• EXERCISE TASK: Swap "password field" for "key entry box" in the lines from the start of the records through the line containing "The image size is (1456, 836).", and give only those lines with everything else unchanged.

• Rows of pointing data:
####
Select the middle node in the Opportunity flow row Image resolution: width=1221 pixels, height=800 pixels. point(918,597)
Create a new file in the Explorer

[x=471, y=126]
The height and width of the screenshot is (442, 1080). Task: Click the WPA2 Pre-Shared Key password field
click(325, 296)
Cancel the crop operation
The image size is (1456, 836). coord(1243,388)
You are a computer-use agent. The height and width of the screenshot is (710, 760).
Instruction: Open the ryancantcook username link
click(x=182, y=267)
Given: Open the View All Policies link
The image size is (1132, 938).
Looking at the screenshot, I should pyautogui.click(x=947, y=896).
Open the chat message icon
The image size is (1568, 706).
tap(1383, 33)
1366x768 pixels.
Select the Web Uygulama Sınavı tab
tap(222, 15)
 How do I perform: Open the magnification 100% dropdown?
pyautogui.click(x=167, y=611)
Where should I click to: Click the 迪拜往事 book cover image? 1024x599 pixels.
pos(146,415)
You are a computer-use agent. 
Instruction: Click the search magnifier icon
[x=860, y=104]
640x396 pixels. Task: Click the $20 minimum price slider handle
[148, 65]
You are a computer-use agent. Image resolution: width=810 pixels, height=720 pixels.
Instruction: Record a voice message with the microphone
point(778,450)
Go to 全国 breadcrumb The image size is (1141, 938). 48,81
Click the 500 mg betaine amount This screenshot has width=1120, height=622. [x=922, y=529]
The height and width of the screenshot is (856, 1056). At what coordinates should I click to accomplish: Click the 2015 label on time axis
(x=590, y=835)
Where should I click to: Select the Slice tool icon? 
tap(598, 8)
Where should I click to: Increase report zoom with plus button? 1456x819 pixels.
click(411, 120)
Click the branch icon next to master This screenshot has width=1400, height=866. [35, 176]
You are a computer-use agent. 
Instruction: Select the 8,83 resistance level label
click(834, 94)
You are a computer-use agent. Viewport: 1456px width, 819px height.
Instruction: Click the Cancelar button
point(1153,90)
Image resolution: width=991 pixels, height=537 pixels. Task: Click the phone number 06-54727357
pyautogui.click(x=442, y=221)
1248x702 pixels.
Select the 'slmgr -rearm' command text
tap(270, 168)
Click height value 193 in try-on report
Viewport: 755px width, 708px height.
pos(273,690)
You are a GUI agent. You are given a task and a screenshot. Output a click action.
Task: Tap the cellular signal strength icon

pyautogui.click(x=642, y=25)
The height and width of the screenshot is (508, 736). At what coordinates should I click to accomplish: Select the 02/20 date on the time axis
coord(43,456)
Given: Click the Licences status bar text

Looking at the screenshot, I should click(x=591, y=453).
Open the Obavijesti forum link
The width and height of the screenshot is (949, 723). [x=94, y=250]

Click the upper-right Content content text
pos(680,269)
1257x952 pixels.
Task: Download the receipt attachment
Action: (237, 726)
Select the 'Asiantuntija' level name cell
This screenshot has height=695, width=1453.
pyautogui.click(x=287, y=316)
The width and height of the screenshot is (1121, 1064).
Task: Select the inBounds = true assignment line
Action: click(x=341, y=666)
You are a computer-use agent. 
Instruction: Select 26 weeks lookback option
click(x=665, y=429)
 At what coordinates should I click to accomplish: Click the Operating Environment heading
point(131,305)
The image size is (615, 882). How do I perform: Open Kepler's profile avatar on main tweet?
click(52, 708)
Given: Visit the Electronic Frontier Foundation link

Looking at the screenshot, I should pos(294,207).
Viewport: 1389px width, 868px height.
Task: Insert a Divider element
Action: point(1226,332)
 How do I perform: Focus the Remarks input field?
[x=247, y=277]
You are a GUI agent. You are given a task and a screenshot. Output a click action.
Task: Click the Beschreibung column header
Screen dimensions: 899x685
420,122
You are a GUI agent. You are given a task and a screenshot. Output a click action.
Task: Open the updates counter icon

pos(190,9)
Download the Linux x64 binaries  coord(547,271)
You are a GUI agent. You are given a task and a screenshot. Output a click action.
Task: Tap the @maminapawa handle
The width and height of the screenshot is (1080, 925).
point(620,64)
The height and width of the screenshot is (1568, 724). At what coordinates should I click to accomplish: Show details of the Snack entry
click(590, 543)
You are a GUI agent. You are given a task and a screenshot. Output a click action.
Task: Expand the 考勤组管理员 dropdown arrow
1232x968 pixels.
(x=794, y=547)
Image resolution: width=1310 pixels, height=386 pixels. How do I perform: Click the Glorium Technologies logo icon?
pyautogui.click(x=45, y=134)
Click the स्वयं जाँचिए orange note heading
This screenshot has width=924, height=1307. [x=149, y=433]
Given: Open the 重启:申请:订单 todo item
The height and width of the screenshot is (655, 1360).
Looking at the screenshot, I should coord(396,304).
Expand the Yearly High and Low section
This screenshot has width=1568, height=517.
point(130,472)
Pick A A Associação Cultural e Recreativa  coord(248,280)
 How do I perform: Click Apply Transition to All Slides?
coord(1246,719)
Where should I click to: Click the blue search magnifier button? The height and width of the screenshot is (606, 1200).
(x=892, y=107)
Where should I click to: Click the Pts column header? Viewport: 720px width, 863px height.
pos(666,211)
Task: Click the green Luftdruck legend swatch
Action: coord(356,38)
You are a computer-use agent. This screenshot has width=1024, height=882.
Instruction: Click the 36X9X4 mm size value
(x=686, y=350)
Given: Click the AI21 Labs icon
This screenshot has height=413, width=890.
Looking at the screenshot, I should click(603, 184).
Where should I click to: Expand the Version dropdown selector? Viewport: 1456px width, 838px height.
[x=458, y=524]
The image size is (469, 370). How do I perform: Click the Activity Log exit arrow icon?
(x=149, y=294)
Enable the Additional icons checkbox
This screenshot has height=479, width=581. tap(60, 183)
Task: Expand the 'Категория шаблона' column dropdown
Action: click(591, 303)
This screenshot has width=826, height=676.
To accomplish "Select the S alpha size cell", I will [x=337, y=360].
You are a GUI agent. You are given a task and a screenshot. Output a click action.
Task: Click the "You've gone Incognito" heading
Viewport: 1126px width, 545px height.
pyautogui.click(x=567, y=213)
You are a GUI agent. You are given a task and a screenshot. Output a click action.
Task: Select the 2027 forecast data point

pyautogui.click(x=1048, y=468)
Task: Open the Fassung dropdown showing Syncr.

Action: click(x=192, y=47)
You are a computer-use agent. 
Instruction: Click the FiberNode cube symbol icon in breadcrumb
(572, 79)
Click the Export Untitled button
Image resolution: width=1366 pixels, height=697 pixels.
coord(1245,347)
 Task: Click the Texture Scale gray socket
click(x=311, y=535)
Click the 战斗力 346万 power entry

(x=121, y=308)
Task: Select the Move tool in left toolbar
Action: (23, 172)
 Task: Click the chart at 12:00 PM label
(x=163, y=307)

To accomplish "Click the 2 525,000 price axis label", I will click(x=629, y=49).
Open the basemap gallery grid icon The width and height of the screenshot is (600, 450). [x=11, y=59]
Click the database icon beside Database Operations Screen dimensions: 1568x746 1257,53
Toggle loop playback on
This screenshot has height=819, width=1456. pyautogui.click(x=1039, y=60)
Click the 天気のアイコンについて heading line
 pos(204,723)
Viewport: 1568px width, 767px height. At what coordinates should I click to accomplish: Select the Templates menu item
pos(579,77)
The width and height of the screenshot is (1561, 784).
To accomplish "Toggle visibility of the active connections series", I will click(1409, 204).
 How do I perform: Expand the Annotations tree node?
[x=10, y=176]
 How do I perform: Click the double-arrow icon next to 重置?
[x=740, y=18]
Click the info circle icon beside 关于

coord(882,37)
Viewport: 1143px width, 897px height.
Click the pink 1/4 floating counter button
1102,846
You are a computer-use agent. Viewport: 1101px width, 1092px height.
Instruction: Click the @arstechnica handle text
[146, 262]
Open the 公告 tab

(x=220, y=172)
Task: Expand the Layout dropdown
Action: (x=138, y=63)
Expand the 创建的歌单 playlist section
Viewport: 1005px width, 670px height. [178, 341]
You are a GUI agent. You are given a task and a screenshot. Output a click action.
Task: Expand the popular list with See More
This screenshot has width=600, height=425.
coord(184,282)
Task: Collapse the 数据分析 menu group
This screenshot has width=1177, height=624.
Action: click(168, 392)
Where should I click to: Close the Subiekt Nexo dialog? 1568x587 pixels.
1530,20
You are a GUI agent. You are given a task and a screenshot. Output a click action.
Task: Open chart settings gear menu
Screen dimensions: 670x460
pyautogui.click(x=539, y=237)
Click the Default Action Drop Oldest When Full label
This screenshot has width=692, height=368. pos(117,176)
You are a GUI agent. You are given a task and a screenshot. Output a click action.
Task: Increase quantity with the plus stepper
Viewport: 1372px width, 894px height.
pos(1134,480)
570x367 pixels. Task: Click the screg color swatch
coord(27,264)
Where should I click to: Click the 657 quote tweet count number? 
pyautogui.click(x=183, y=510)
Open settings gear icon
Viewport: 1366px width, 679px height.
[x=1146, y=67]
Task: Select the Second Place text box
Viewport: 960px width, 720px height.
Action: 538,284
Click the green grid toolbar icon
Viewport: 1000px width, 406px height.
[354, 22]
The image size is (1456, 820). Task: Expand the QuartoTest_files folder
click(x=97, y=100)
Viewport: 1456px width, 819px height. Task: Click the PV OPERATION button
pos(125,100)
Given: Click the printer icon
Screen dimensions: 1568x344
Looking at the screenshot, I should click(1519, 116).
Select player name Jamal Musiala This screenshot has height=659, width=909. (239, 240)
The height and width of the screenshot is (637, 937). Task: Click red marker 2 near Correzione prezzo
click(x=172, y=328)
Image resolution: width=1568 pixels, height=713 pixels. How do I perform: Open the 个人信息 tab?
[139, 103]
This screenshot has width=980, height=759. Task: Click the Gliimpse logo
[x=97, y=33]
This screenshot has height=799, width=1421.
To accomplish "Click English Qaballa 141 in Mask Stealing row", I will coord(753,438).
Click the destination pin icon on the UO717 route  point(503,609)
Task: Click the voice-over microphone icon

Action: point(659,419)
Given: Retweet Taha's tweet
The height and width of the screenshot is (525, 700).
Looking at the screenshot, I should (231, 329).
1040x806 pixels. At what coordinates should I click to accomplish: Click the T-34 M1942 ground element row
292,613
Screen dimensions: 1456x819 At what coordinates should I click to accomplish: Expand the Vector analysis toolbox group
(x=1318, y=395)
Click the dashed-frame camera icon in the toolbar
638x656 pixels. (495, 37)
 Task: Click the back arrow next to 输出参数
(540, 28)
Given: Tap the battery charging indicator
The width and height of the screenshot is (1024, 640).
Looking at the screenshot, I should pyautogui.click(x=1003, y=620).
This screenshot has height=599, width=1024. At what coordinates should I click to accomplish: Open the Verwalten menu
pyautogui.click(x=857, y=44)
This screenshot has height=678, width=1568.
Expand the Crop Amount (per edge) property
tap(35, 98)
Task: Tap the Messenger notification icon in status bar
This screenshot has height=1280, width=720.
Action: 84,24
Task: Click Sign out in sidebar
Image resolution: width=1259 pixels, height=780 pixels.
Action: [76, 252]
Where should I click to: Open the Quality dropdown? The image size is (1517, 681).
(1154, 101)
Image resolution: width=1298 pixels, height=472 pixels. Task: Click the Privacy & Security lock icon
####
• PROBLEM SOLUTION:
Select the middle node in the Opportunity flow row Image resolution: width=1221 pixels, height=800 pixels. point(918,597)
Create a new file in the Explorer

[x=471, y=126]
The height and width of the screenshot is (442, 1080). Task: Click the WPA2 Pre-Shared Key key entry box
click(325, 296)
Cancel the crop operation
The image size is (1456, 836). coord(1243,388)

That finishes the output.